Biocompatibility of hydrogels
Biocompatibility is an important parameter for materials intended for cell-related research and biomedical applications. In order to assess whether the hydrogel materials and photoswitching in the current study are biocompatible, Annexin V and Propidium Iodide (PI) staining were performed to evaluate apoptosis of cells exposed to hydrogels and trans-/cis- photoswitching process. GelT5, which contains the highest amount of thioindigo and displayed a significant change in stiffness under green light irradiation, was selected for biocompatibility assessments. Figure 7a indicates that HEK-293T cells incubated with hydrogels before and after irradiation with green LED light (λmax = 540 nm) maintained their polygonal morphology similar to the untreated control. In contrast, HEK-293T cells incubated with the positive control (DMSO) displayed changes in cytoplasmic morphology, appearing as clusters with a rounded shape, suggesting DMSO has a cytotoxic effect on the cells.

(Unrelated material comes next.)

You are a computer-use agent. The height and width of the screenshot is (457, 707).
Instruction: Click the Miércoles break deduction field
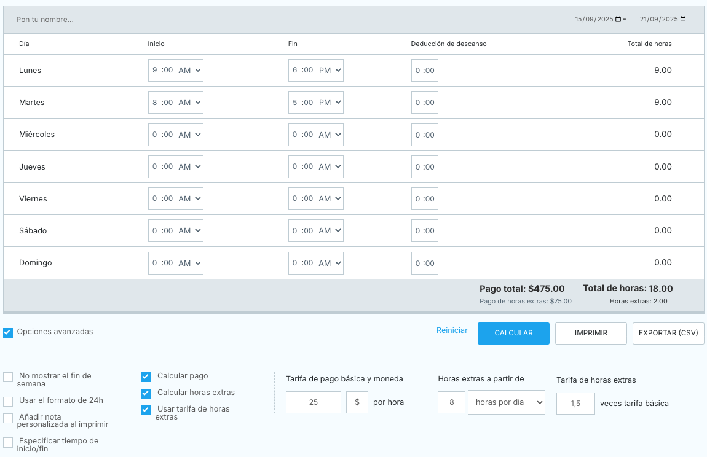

Crucially, the percentages of live HEK-293T cells treated with hydrogels and the photoirradiation process remained above 90% after 24 h incubation (Fig. 7b-7c). Treatment with hydrogels did not result in significant differences in the percentage of apoptotic cells as compared to the untreated control (Fig. 7c). On the other hand, the cell viability obtained in cells exposed to hydrogels was higher than that of the cells exposed to DMSO.
We further assessed the cytotoxicity of hydrogels using human peripheral blood mononuclear cells (PBMCs) from healthy donors. The majority of PBMCs treated with hydrogels before and after irradiation were alive, achieving a viability of more than 80% (Fig. 7d-7e). As a positive control, treatment with DMSO led to low cell viability, evidence by the high percentage (> 90%) of late apoptotic and necrotic cells (Fig. 7e). Of note, hydrogels before and after irradiation with an LED green light showed similar cell viability in both HEK-293T cells and PBMCs (Fig. 7c and 7e). In summary, these findings indicate that thioindigo-containing hydrogels – and the photoswitching process – both have good biocompatibility with cells.